# Tarefa
Copie na íntegra, sem nenhuma alteração, o texto abaixo sobre o tratamento dado ao corpo do menino e à família.

# Texto dado
+ + + +

Procurada pelo reportagem, a Prefeitura de Chapadinha afirmou que esteve sempre ao lado dos familiares prestando apoio, inclusive em São Luís, e que o corpo não chegou a entrar no município.
"Nós daríamos o suporte completo, com lavagem do corpo, roupa, mas fomos impedidos porque houve uma orientação do Hospital de que não deveria haver um contato próximo do corpo. Ainda assim, nós ajudamos e contribuímos com transporte de familiares e até com alimento durante o funeral", afirmou o pastor Douglas, secretário de Assistência Social de Chapadinha.
O mesmo posicionamento da prefeitura foi reforçado por Maria de Moura, representante da funerária Pax, que prestou atendimento à família, por ordem da prefeitura.
"O corpo não passou pela sede de Chapadinha e ficou a 40 km de distância. E sobre o atendimento, foi prestada toda a assistência. Só não fizemos mais porque fomos informados pela assistência social do município de que não poderíamos ter contato com o corpo", disse Maria em entrevista ao UOL.
Corpo aberto sem permissão
Antes do enterro, Sandy também relatou a forma como o corpo foi tratado no SVO (Serviço de Verificação de Óbito), responsável por determinar a causa de óbitos em casos de 'morte natural', sem suspeita de violência, ou para investigação de doenças novas ou raras.
No SVO, que fica em São Luís, a mãe descreve que ela e o marido permitiram apenas a retirada de uma parte do cérebro, que seria feito de forma pouco invasiva.
"Fui informada que só iriam inserir uma agulha pra tirar uma parte do cérebro, para estudos, já que ele morreu de raiva. Mas, quando chegamos lá [no SVO], disseram que abririam a cabeça do menino. Eu falei que não. Mas lá eles pegaram meu filho e levaram para uma sala. Passaram horas e depois me entregaram um caixão para crianças de 10 anos e colocaram ele dentro, enrolado em um lençol do hospital mesmo", diz ela.

+ + + +

Itens armazenados:
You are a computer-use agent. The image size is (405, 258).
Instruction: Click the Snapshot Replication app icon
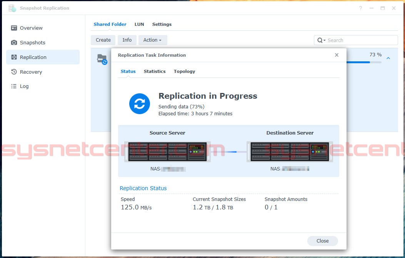pyautogui.click(x=12, y=8)
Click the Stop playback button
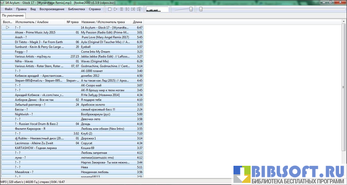347x185 pixels. (x=110, y=9)
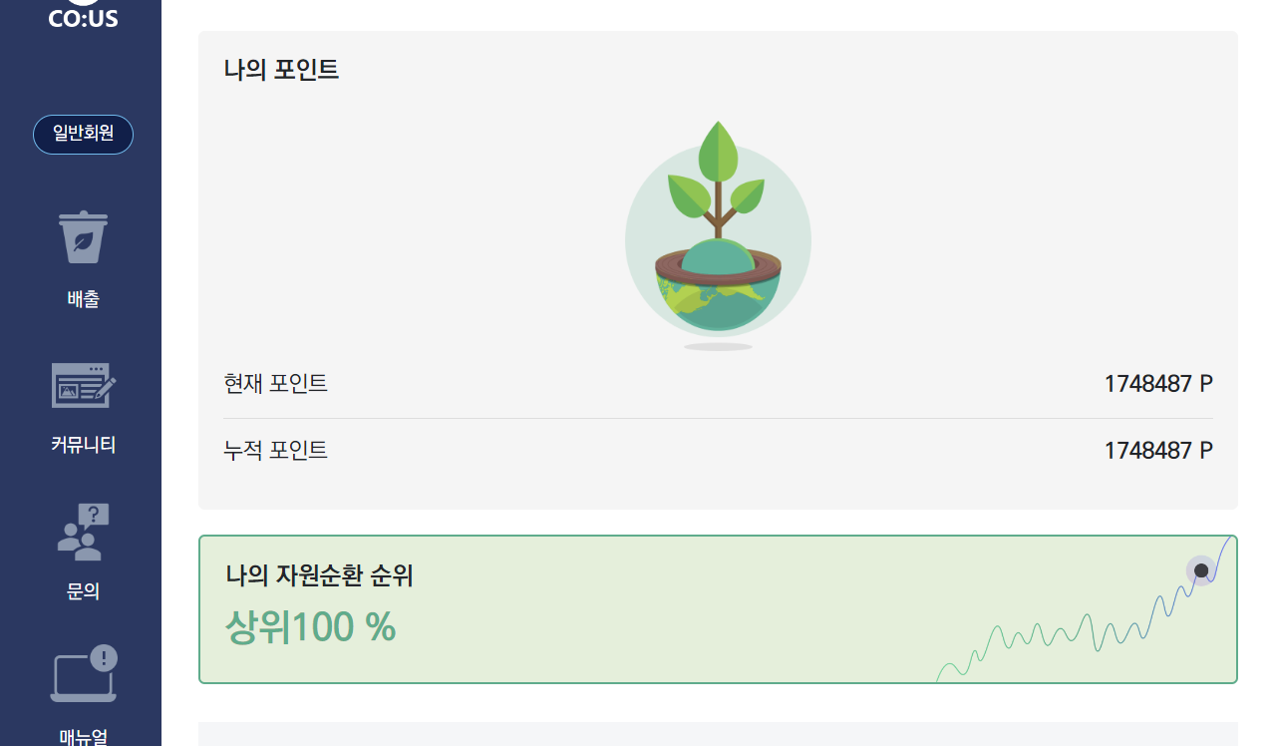Click the 상위100 % ranking text
The image size is (1274, 746).
click(311, 627)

+ + + +

# Solução
Procurada pelo reportagem, a Prefeitura de Chapadinha afirmou que esteve sempre ao lado dos familiares prestando apoio, inclusive em São Luís, e que o corpo não chegou a entrar no município.
"Nós daríamos o suporte completo, com lavagem do corpo, roupa, mas fomos impedidos porque houve uma orientação do Hospital de que não deveria haver um contato próximo do corpo. Ainda assim, nós ajudamos e contribuímos com transporte de familiares e até com alimento durante o funeral", afirmou o pastor Douglas, secretário de Assistência Social de Chapadinha.
O mesmo posicionamento da prefeitura foi reforçado por Maria de Moura, representante da funerária Pax, que prestou atendimento à família, por ordem da prefeitura.
"O corpo não passou pela sede de Chapadinha e ficou a 40 km de distância. E sobre o atendimento, foi prestada toda a assistência. Só não fizemos mais porque fomos informados pela assistência social do município de que não poderíamos ter contato com o corpo", disse Maria em entrevista ao UOL.
Corpo aberto sem permissão
Antes do enterro, Sandy também relatou a forma como o corpo foi tratado no SVO (Serviço de Verificação de Óbito), responsável por determinar a causa de óbitos em casos de 'morte natural', sem suspeita de violência, ou para investigação de doenças novas ou raras.
No SVO, que fica em São Luís, a mãe descreve que ela e o marido permitiram apenas a retirada de uma parte do cérebro, que seria feito de forma pouco invasiva.
"Fui informada que só iriam inserir uma agulha pra tirar uma parte do cérebro, para estudos, já que ele morreu de raiva. Mas, quando chegamos lá [no SVO], disseram que abririam a cabeça do menino. Eu falei que não. Mas lá eles pegaram meu filho e levaram para uma sala. Passaram horas e depois me entregaram um caixão para crianças de 10 anos e colocaram ele dentro, enrolado em um lençol do hospital mesmo", diz ela.